Personal information
- Full name: Dennis Breakwell
- Born: 2 July 1948 (age 78) Brierley Hill, Staffordshire
- Height: 5 ft 9 in (1.75 m)
- Batting: Left-handed
- Bowling: Slow left-arm orthodox
- Role: All-rounder

Domestic team information
- 1969–1972: Northamptonshire
- 1973–1984: Somerset
- FC debut: 21 June 1969 Northants v Oxford University
- Last FC: 18 June 1983 Somerset v Derbyshire
- LA debut: 3 August 1969 Northants v Surrey
- Last LA: 1 August 1984 Somerset v Kent

Career statistics
| Competition | First-class | LA |
| Matches | 231 | 186 |
| Runs scored | 4,792 | 1,386 |
| Batting average | 19.80 | 14.14 |
| 100s/50s | 1/16 | 0/0 |
| Top score | 100* | 44* |
| Balls bowled | 30,220 | 3,875 |
| Wickets | 422 | 86 |
| Bowling average | 30.84 | 30.17 |
| 5 wickets in innings | 12 | 0 |
| 10 wickets in match | 1 | 0 |
| Best bowling | 8/39 | 4/10 |
| Catches/stumpings | 80/– | 40/– |
- Source: CricketArchive, 13 February 2010

= Dennis Breakwell =

English cricketer

Dennis Breakwell (born 2 July 1948 to John (Jack) Breakwell and Florence Emily Talbot), is a former English first-class cricketer who made over 400 appearances between 1969 and 1984 playing for Northamptonshire and Somerset County Cricket Clubs. A left-handed batsman and slow left-arm orthodox bowler, Breakwell developed into an all-rounder as his career progressed, and he featured in a series of strong sides at Northampton alongside Colin Milburn and Sarfraz Nawaz and at Somerset alongside Joel Garner, Viv Richards and Ian Botham, rooming with the latter two in his early days at the club. Following the end of his playing career he became coach and head groundsman at King's College, Taunton coaching among others England batsman Jos Buttler and Somerset's Alex Barrow and Tom Webley.

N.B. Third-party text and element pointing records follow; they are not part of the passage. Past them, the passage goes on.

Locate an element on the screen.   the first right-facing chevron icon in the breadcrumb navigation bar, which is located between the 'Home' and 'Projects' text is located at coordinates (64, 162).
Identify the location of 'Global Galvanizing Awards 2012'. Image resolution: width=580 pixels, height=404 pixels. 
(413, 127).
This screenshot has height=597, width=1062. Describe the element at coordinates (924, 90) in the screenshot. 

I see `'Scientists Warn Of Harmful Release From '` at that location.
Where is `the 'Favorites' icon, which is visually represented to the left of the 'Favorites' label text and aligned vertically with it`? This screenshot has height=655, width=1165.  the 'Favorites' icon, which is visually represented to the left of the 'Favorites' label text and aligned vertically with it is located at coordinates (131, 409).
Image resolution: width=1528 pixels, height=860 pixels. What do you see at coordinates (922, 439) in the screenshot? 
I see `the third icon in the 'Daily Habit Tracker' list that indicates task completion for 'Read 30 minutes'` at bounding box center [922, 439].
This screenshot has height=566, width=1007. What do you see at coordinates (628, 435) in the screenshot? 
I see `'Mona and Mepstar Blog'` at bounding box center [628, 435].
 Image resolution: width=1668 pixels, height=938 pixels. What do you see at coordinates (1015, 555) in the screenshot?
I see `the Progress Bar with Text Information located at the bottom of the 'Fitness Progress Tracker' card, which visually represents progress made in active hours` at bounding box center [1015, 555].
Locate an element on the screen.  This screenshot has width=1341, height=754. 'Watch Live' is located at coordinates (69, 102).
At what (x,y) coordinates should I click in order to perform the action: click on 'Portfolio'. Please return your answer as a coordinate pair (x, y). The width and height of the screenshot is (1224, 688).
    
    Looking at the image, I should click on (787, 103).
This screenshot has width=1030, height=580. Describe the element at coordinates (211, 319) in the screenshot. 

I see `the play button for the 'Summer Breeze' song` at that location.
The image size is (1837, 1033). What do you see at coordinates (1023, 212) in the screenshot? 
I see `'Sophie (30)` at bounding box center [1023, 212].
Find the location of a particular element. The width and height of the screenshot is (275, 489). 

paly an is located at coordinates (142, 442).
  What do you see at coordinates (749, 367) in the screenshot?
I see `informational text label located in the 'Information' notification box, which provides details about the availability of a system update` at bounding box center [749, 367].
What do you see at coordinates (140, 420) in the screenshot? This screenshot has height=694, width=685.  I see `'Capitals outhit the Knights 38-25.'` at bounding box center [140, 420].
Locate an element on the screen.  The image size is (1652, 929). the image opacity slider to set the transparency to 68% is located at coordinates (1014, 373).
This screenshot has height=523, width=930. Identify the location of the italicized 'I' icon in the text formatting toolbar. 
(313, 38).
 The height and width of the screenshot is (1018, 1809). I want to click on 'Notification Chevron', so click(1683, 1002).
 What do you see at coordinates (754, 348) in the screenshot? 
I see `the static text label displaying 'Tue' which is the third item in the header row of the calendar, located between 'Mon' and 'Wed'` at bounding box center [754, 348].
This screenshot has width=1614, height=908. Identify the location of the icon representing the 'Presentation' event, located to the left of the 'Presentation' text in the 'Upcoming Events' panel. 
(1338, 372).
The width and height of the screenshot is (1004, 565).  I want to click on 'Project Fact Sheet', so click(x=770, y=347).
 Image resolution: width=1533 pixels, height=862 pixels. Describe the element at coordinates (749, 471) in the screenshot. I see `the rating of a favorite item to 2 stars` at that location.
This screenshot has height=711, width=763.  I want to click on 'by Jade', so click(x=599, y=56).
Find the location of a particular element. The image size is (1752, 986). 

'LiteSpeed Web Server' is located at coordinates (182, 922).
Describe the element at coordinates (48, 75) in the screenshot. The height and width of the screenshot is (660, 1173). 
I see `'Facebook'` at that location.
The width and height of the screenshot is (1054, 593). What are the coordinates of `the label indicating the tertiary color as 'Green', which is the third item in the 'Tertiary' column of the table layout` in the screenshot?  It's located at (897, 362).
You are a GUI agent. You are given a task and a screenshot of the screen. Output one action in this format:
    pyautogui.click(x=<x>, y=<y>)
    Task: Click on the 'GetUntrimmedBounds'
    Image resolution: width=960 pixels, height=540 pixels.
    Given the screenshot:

Breakwell's only first-class century came against the New Zealanders at Taunton in July 1978. His best bowling figures, 8 for 39, came when Northamptonshire beat Kent by an innings and 54 runs at Dover in 1970: his victims included Mike Denness, Colin Cowdrey, John Shepherd, Alan Knott and Derek Underwood.

Breakwell was hit for six consecutive sixes (not in the same over) by South African all-rounder Mike Procter in the Gloucestershire versus Somerset County Championship match at Taunton on the 27th of August, 1979.